Modern biology explains the development of life in terms of variation, selection, and adaptation, but it has yet to offer a coherent account of how or why conscious organisms evolved. It cannot say what consciousness is for, or what it does, in a way that fits cleanly within evolutionary logic. Natural selection acts on function. It explains the emergence of complex traits and structures by showing how they enhanced an organism’s chances of survival and reproduction. But consciousness, defined here not as behaviour or information processing but as subjective experience, has no clearly defined function. One can describe the adaptive advantages of perception or decision-making without invoking the felt experience of seeing red or making a choice (so this is directly related to the Hard Problem).
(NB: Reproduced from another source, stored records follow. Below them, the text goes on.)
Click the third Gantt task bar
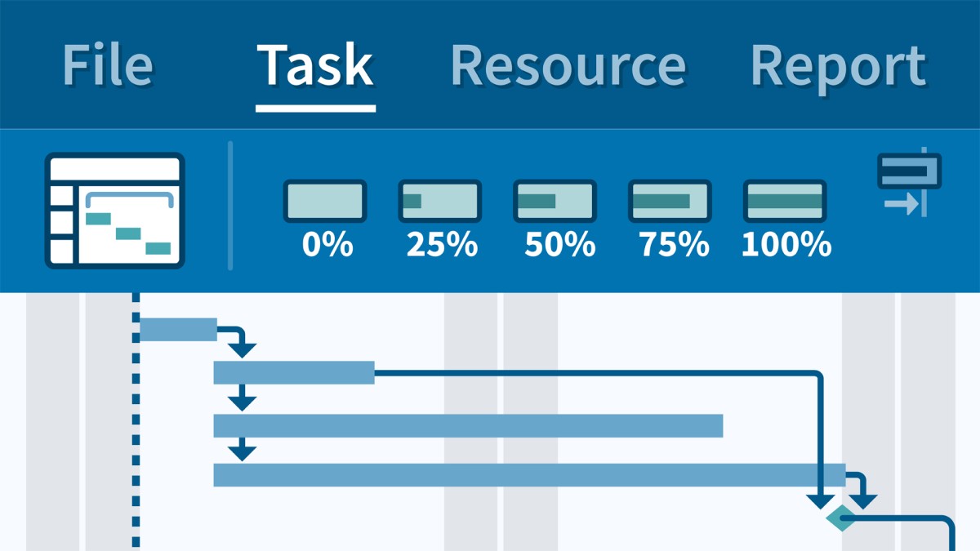This screenshot has width=980, height=551. (468, 425)
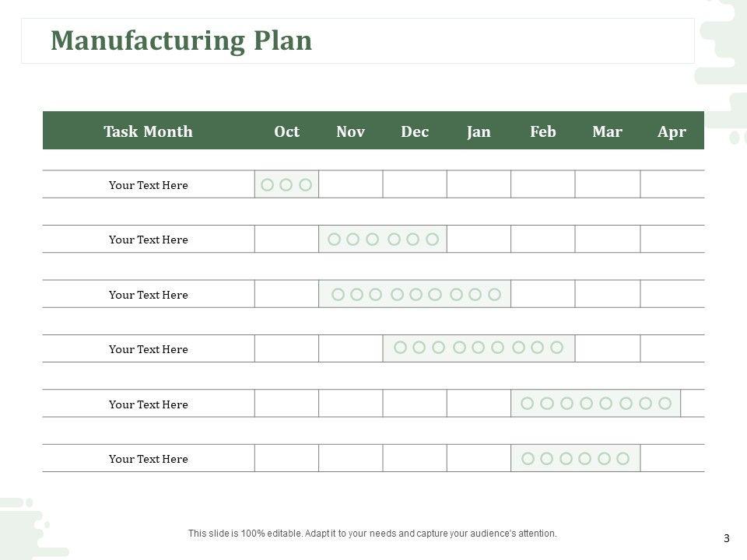Click the empty Apr cell in first row
The image size is (747, 560).
672,184
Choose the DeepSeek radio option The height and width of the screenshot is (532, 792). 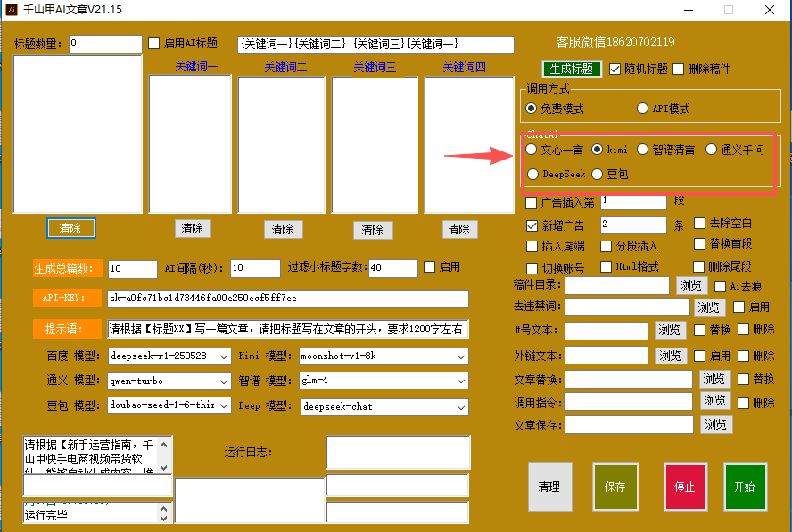coord(532,174)
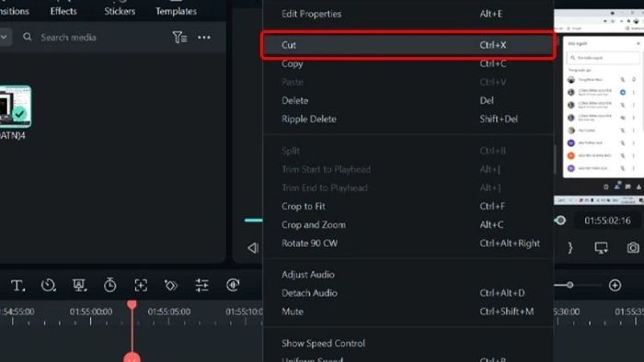This screenshot has width=644, height=362.
Task: Click the timeline zoom slider handle
Action: pyautogui.click(x=569, y=285)
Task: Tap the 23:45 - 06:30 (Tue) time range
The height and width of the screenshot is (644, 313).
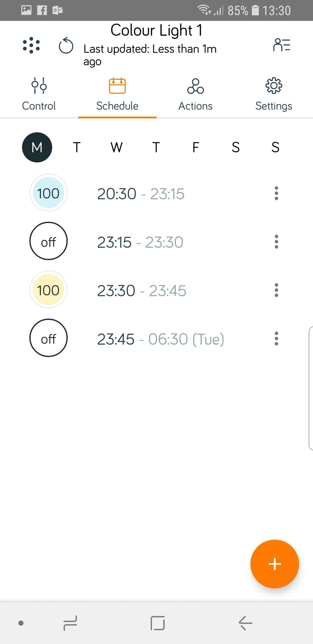Action: pyautogui.click(x=161, y=339)
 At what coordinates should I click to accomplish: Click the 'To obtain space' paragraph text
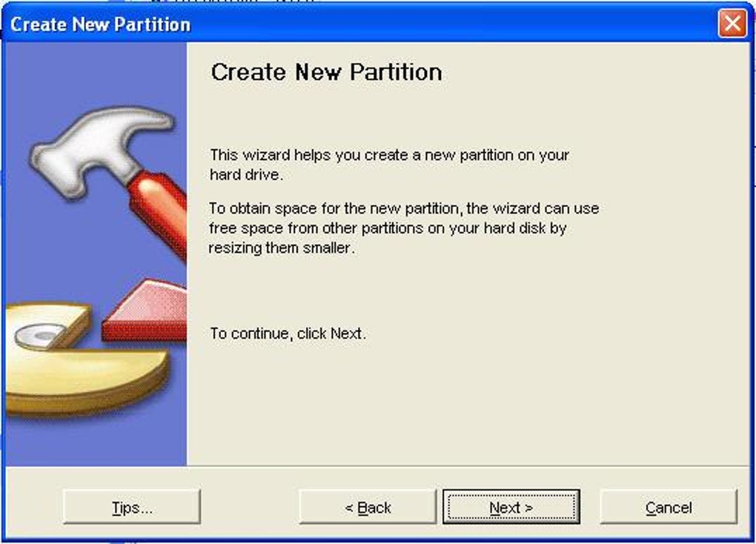(x=404, y=209)
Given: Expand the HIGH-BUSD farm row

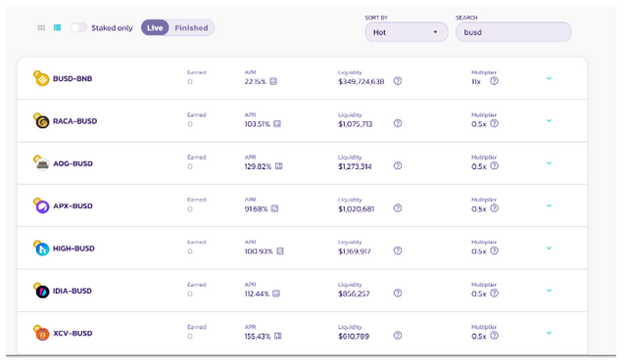Looking at the screenshot, I should tap(549, 249).
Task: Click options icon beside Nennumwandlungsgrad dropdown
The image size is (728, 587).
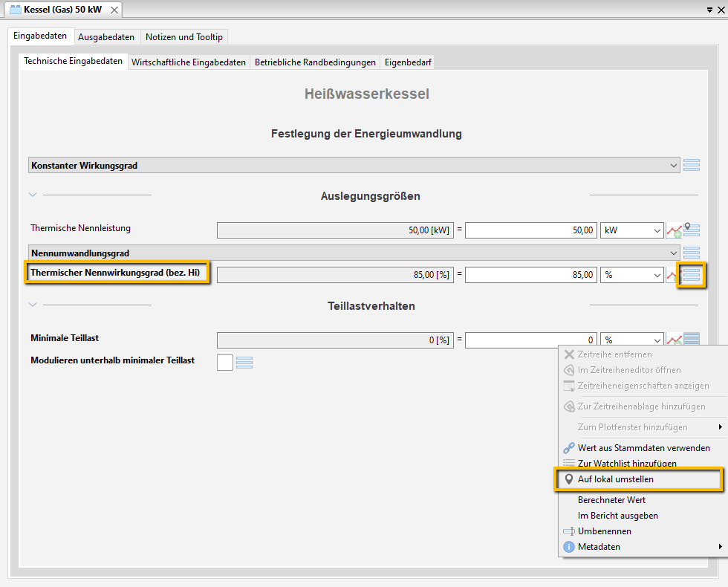Action: [692, 253]
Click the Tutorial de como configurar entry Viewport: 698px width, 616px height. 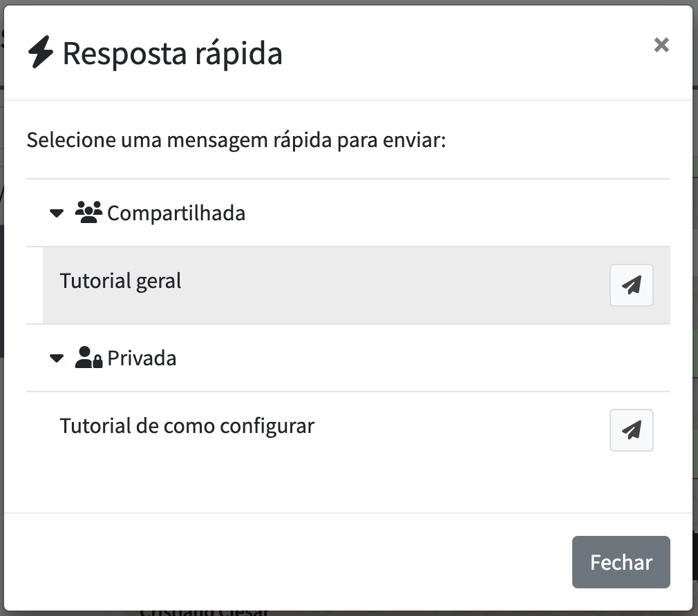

This leads some people to the conclusion that consciousness is an accidental, epiphenomenal by-product of brain activity, entirely lacking in causal power. But if that were the case, then it becomes unclear how evolution could have “selected” for it at all, because evolution does not select for non-functional by-products. Either consciousness has a function and influences behaviour, in which case its causal role must be identified, or it does not, in which case its evolution is inexplicable under the current paradigm. Evolution cannot select for properties that make no difference to behaviour, because natural selection operates entirely through behavioural consequences.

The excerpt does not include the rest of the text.